According to the above, it is important to determine the most appropriate dose of NPK fertilizer in combination with biostimulants for economically profitable conditions and more sustainable environments. For example, with the use of a biostimulant formulated with Azospirillum sp., Azotobacter sp., and Rhizobium sp., alone or combined with a commercial inoculum Micomix (Rhizoglomus irregulare, Funnelliformis mosseae, Funnelliformis caledonium, Bacillus licheniformis, and Bacillus mucilaginosus), always under conditions of reduced fertilization (30%), they had a production of tomato variety Rio Grande statistically equal to that obtained with a fertilization of 100% (Novello et al., 2024).

The results of this work corroborate the efficiency of the microbial biostimulant in the development of tomato fruits with low doses of chemical fertilization under protected production conditions, which indicates that the bacterial strains that formulate the biostimulant are microorganisms capable of inducing some genetic, biochemical and/or physiological response that stimulates the growth and development of fruits.

The bacterial strains that formulate the biostimulant evaluated in this work were identified at the molecular level as B. subtilis FDMC1, Stenotrophomonas sp., JAG2, B. wiedmannii JAG3, P. megaterium JAFV4, and P. megaterium AERM5, which have not been evaluated separately.
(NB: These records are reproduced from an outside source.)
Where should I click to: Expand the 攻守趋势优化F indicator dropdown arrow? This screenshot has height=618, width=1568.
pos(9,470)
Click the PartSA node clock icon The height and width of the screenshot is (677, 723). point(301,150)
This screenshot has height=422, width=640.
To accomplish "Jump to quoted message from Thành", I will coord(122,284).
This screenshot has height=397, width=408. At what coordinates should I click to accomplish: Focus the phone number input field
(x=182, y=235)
However, B. subtilis is classified as a plant growth-promoting rhizobacterium (PGPR), which improves nutrient availability, alters phytohormone homeostasis, and activates induced systemic resistance in plants (Blake et al., 2021). Bacteria of the genus Stenotrophomonas use various mechanisms to promote plant growth and development, such as nitrogen fixation, phosphorus solubilization, and phytohormone synthesis (Kumar et al., 2023). The rhizobacterium B. wiedmannii is very efficient and can solubilize inorganic phosphorus, fix atmospheric nitrogen, and produce phytohormones (Torres et al., 2024).
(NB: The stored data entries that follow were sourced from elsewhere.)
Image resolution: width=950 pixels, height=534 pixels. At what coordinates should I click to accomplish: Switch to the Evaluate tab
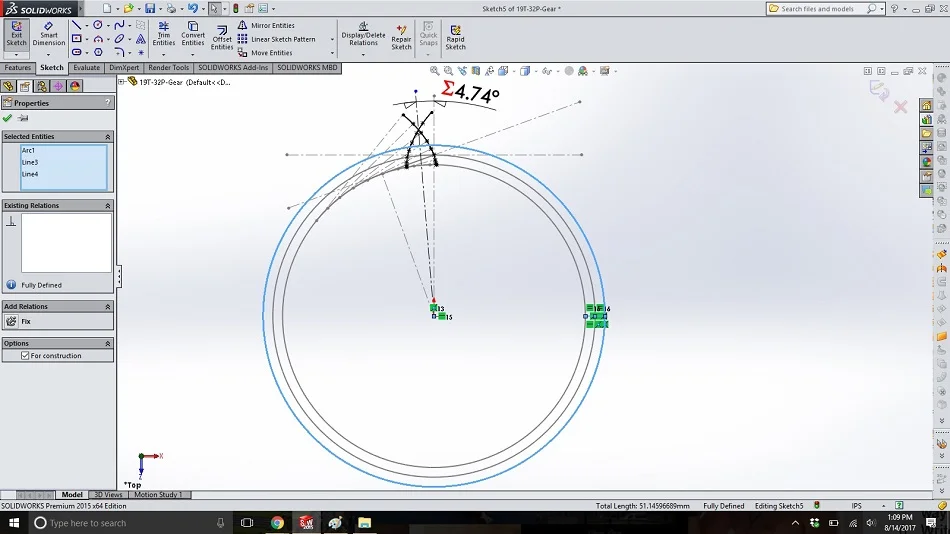click(x=87, y=68)
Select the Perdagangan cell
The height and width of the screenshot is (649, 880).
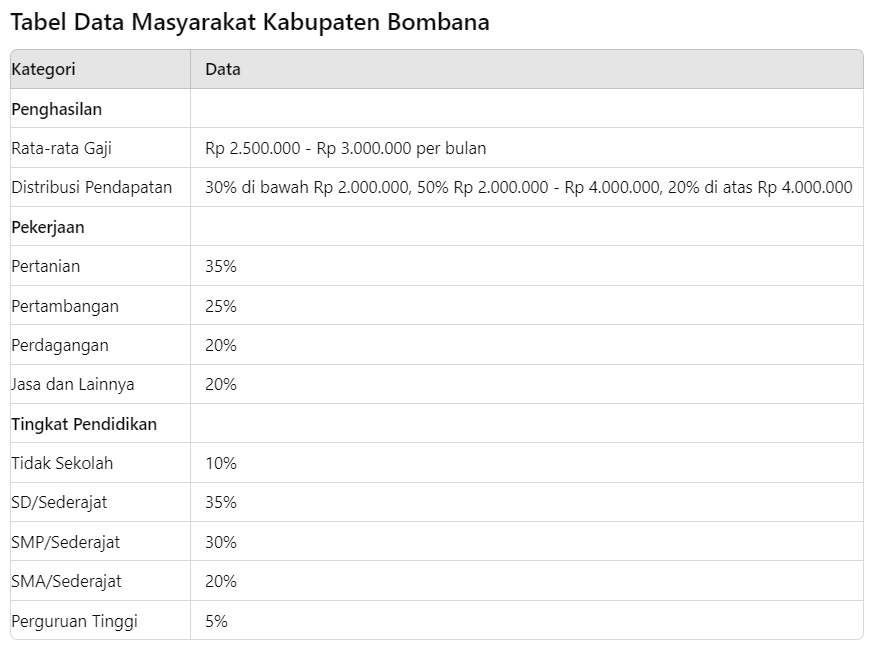(x=60, y=345)
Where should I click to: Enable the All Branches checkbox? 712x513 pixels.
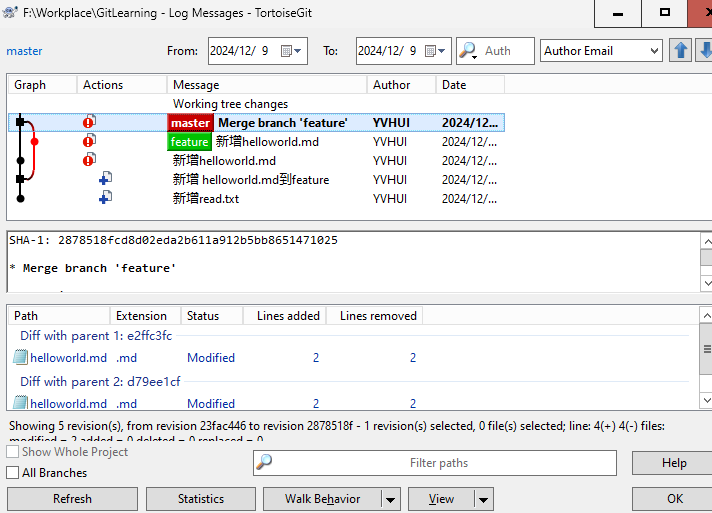pos(13,473)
Finally, P. megaterium stimulates plant growth and tolerance to abiotic stress caused by salinity (Shi et al., 2023). Thus, the efficiency of the biostimulant lies in compensating for the low level of fertilization in tomato crops, and that may be due to the compatibility of the host plant with the microbial strains, since the physiological and biochemical compatibility of the microorganism-plant interaction is mainly due to the success of microbial biostimulants (Cano, 2011).

Conclusions

Reduced doses of chemical fertilization, without applications of the biostimulant, significantly affect the yield and quality of tomato fruits produced under protected conditions using a high tunnel. The applications of the microbial biostimulant result in a saving of 25% in chemical fertilization, achieving a production and quality of tomato fruits equal to that obtained with 100% fertilization. The applications of the biostimulant with reduced fertilization doses of 50 and 75% significantly increased the production and dimensions of the fruits compared to what was obtained without applications.

Acknowledgments

To TecNM for funding the project: ‘Economic alternative for food production with low environmental impact in tropical protected agriculture systems’ (URSU-PYR-2025-21553).